C. Г. Бочаров для методологической аргументации гносеоцентризма и религиозного эстетизма обращается к работе философа С.Н. Булгакова «Свет невечерний». С.Г. Бочаров отвергает религиозные подходы к искусству и использует те идеи философа, которые отвечают его собственной гносеоцентрической позиции. Для подтверждения цитируется следующий текст об искусстве: «Оно должно быть свободно и от религии (конечно, это не значит – от Бога), и от этики (хотя и не от Добра)» [Бочаров, 1999, с. 589]. С.Г. Бочаров подчёркивает мысль С.Н. Булгакова о «самодержавности» искусства, доказывает, что «искусство мыслилось в составе религиозного единства культуры, но на правах автономной свободной области» [Бочаров, 1999, с. 597]. Однако С.Н. Булгаков, говоря о «самодержавности» искусства, отмечает, что следующей ступенью самосознания автора становится трагический разлад: «художнику становится мало его искусства <…> Эстетическое искусство перестаёт его удовлетворять, потому что оно только распаляет, но не удовлетворяет его жажду, оно условно, ограничено, бессильно» [Булгаков, 1994, с. 331]. Рассуждая об эстетизме, С.Н. Булгаков отмечает, что искусство «только причастно Красоте, а не обладает её силою», поэтому художник трагически ощущает его границы. Тем самым осуществляется переход на следующий этап искусства, главными целями которого становятся духовные, хотя сохраняются эстетические и социальные функции. Философ подчёркивает мысль о «преобразующем жизнь творчестве»; искусство должно «загореться религиозным пламенем», стать «молитвенно вдохновляемым творчеством», осознать «всю неразрешимость средствами искусства <…> себя перерасти» [Булгаков, 1994, с. 334]. Таким образом, С.Н. Булгаков даёт исчерпывающий ответ сторонникам гносеоцентризма, эстетического идеализма и религиозного эстетизма. Искусство, должно быть целостным, гармонично сочетающим эстетические, социальные и религиозные смыслы.

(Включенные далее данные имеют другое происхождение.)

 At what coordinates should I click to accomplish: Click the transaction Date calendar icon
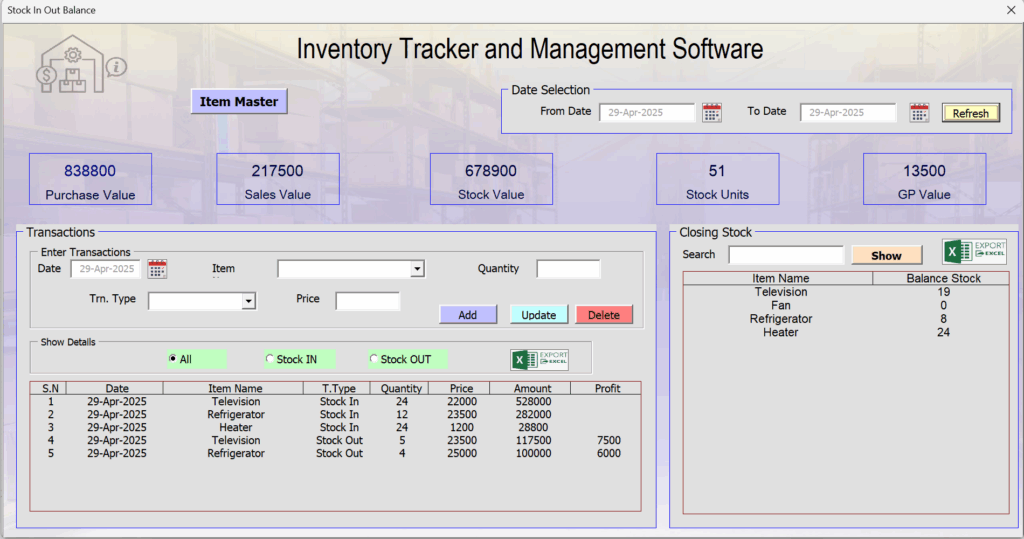157,268
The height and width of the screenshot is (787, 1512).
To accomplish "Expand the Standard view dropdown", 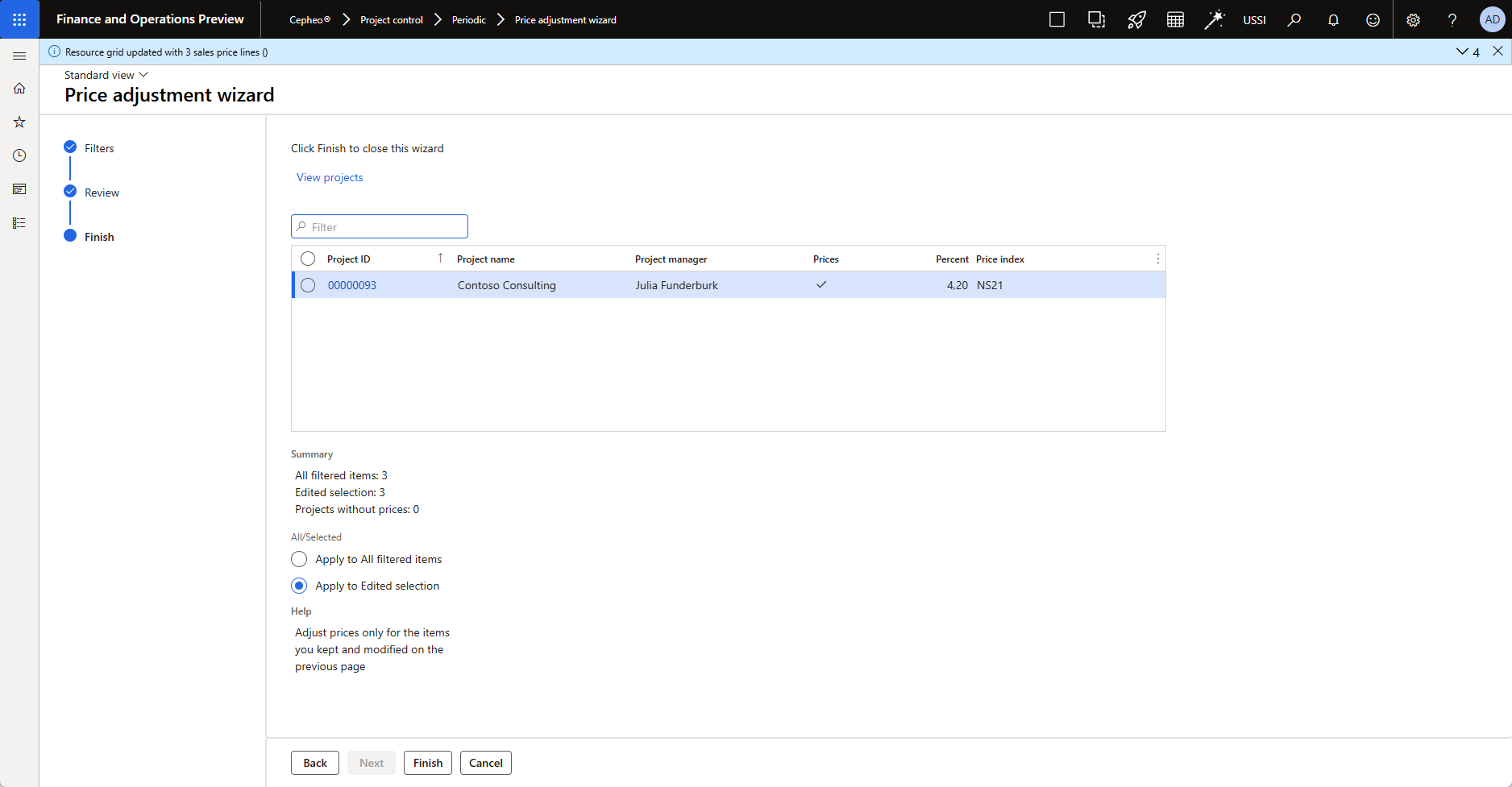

Интерпретатор выступает в роли помощника автора в том случае, если его мировоззренческие позиции совпадают с авторскими. Однако есть примеры противоположного. Гносеоцентрист Д.И. Писарев не только не видел духовных смыслов литературного творчества А.С. Пушкина, но и вовсе устранял их, да и самого A. С. Пушкина устранял из литературы за недостаточную идеологичность. Гносеоцентрист Н.А. Добролюбов не увидел в пьесе А.Н. Островского «Гроза» духовный смысл трагедии совести и проблемы своеволия, подменив духовную проблематику пьесы на революционную, увидев в запутавшейся в греховных страстях Катерине революционную бунтарку. В данных случаях подходы к духовному смыслу текста осуществляются с позиций автономной тенденциозной критики, без учёта теономии автора и православного контекста духовно целостной русской культуры. Важно истолковывать духовную проблематику художественного текста с позиций тех духовных смыслов, которые заложены в него писателем, и устанавливать их корреляции с кодами и смыслами самого исследования. Например, религиозный Н.В. Гоголь понимается через теономию исследователем B. А. Воропаевым, который знает религиозную символику или код, помогающий раскодировке духовной проблематики гоголевских произведений [Воропаев, 1990, с. 262–272; Воропаев, 1998]. В.Г. Белинский же, применивший гносеоцентрический подход с революционно-демократическими принципами к анализу духовных смыслов литературного творчества Н.В. Гоголя, оказался в нетворческой позиции [Белинский, 1947]. Культурологическое исследование А.П. Давыдова о религиозных смыслах в культурном мире Гоголя уводит в духовный смысл протестантизма, потому что раскол в русской культуре исследователь видит в расколе духа: между православным, исконным, и протестантским, который «шёл» с Запада [Давыдов, 2008]. Гоголь, по мысли

А.П. Давыдова, остался в «русской Реформации» и от этого раздвоения погиб. Д.Н. Овсянико-Куликовский даёт пояснение подобным нетворческим позициям интерпретаторов [Овсянико-Куликовский, т. 1, 1989], подчёркивая несводимость восприятия художественного произведения только к социальным проблемам, а писателя – к «ролевой маске». Художественное создание не есть продукт социальной среды, он – творение души автора. Текст нельзя использовать в качестве средства к достижению какой-нибудь цели, как это делали, например, Д. И. Писарев, Н.А. Добролюбов, Н.Г. Чернышевский, которые вытесняли духовные смыслы тенденциями, угодными революционно-демократическому направлению. Н.Г. Чернышевский, например, был провозглашён «новым учителем». Следовательно, в гносеоцентризме писатель становился «учителем человечества», а текст – «учебником жизни».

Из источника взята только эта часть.